July 21st, 2016
(written by lawrence krubner, however indented passages are often quotes). You can contact lawrence at: firstname.lastname@example.org
The conflict between Object Oriented Programming and Functional programming comes up a lot with Clojure, because to do any serious work you have to eventually use some Java, which takes you back into the world of Object Oriented Programming. This sums up my feelings:
The thing I like most about Elixir is the low friction between it and it’s host language, Erlang. Erlang is a functional language right from the start, and the BEAM is designed to run a functional language, which means you never hit the weird FP-OO barrier that comes up so commonly in Clojure.
I really think the impedence mismatch between Clojure and the underlying Java implementation is a big, painful problem which is going mostly unacknowledged by the inner-core of the Clojure community. And that makes sense, because they’re all (or mostly) “Java Guys” who are already sold on the Java ecosystem and are fine with there being a layer of spindly OO horror in their projects.
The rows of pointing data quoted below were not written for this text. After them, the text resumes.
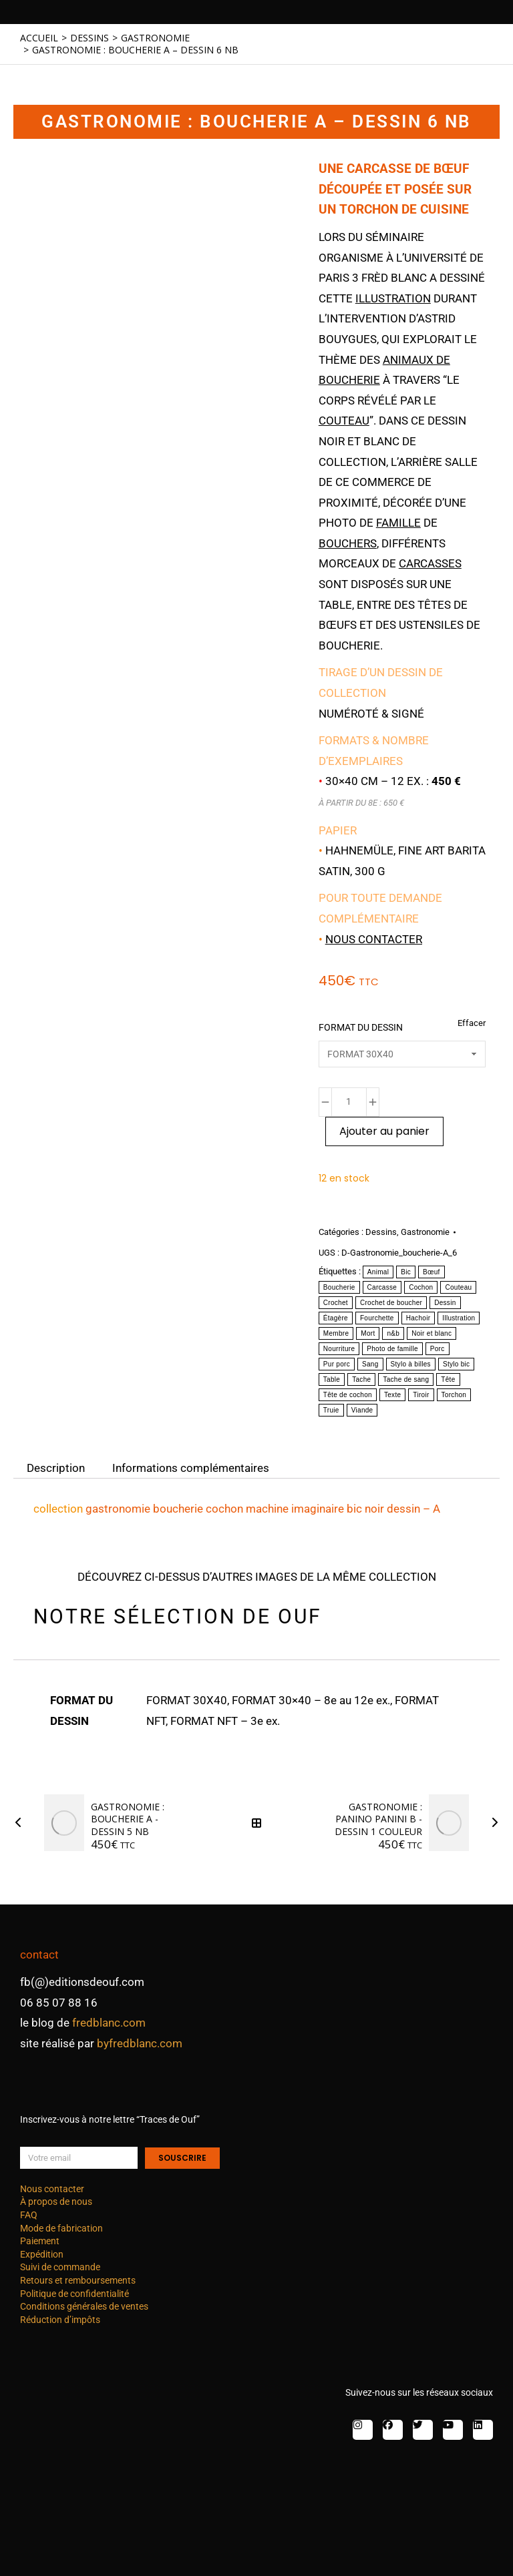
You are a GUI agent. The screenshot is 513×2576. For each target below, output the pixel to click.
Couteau (458, 1287)
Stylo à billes (411, 1364)
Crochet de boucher (391, 1302)
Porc (437, 1348)
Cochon (421, 1287)
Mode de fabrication (61, 2228)
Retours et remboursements (78, 2280)
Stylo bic (456, 1364)
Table (331, 1379)
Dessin (445, 1302)
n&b (393, 1333)
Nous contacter (373, 939)
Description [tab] (56, 1468)
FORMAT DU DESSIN (361, 1027)
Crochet (335, 1302)
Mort (368, 1333)
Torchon (454, 1394)
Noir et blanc (431, 1333)
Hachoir (418, 1318)
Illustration (458, 1318)
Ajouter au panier (384, 1131)
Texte (392, 1394)
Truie (331, 1410)
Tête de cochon (347, 1394)
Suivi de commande (60, 2267)
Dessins (381, 1232)
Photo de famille (392, 1348)
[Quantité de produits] (349, 1102)
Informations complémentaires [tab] (190, 1468)
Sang (370, 1364)
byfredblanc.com (139, 2043)
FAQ (28, 2215)
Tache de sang (406, 1379)
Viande (362, 1410)
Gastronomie (425, 1232)
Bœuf (431, 1272)
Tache (361, 1379)
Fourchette (377, 1318)
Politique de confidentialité (74, 2293)
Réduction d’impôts (60, 2319)
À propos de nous (56, 2201)
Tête (448, 1379)
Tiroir (421, 1394)
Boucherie (339, 1287)
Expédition (41, 2254)
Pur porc (336, 1364)
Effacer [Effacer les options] (472, 1023)
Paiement (39, 2241)
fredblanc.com (109, 2022)
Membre (336, 1333)
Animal (378, 1272)
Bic (406, 1272)
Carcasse (382, 1287)
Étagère (335, 1318)
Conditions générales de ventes (84, 2306)
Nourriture (339, 1348)
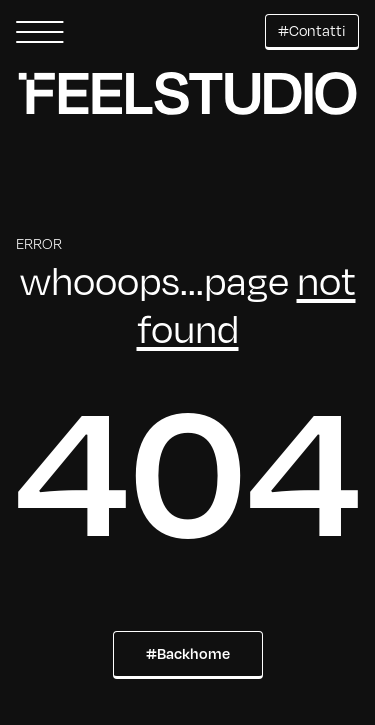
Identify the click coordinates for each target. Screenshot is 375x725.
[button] (40, 32)
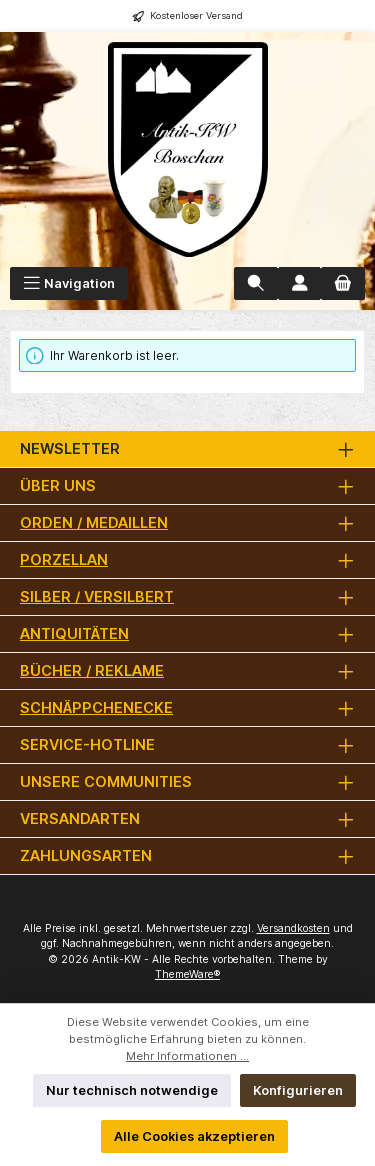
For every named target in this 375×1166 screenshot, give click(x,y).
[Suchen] (256, 283)
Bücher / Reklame (92, 670)
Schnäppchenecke (96, 707)
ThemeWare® (187, 974)
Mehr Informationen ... (187, 1056)
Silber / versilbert (97, 596)
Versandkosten (293, 928)
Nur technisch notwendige (132, 1090)
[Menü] (69, 283)
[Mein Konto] (300, 283)
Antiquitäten (74, 633)
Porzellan (64, 559)
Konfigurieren (298, 1090)
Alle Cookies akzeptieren (194, 1136)
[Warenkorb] (343, 283)
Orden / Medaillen (94, 522)
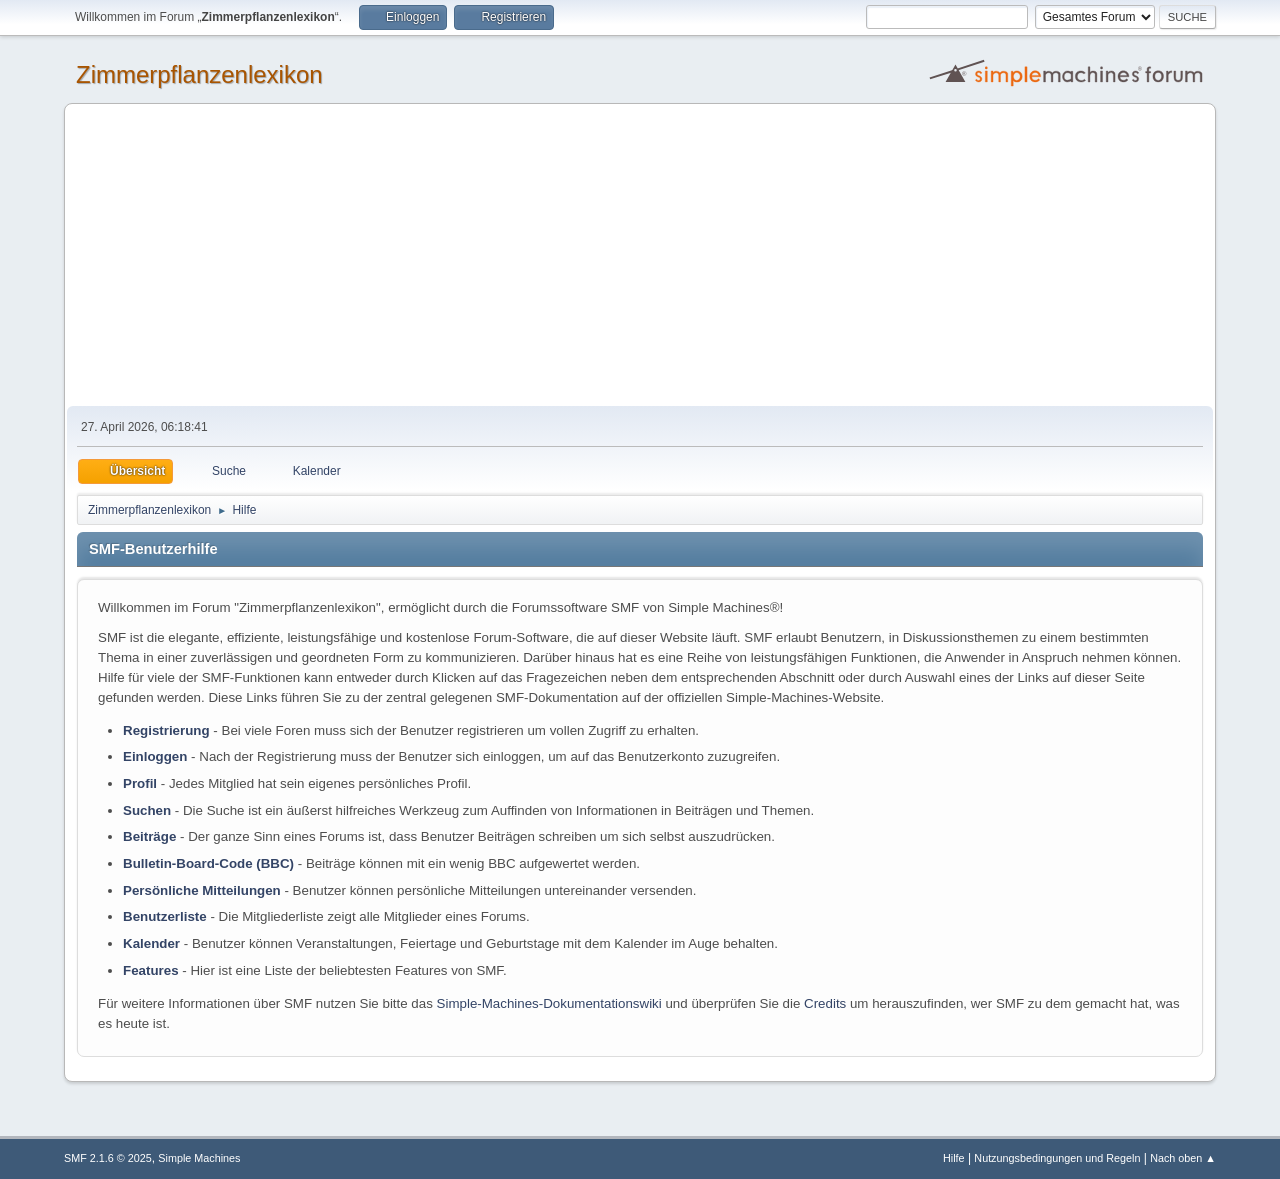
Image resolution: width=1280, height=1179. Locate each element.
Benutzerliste (165, 916)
They don’t mind the Java layer poking through in unpleasant ways.
When I bring this up in a congregation of Clojurists I just get “shrug, welp, Clojure is a hosted language”, not even an acknowledgement that there may be a problem worth discussing.
For the rest of us, the FP enthusiasts who don’t have an emotional or professional attachment to Java, this sucks, because you can’t do much in Clojure without also touching Java. As I said at the start of this ramble, Elixir/Erlang don’t suffer from this problem, it’s FP all the way down. Erlang idioms fit in with Elixir, and vice versa. No friction, no bullshit.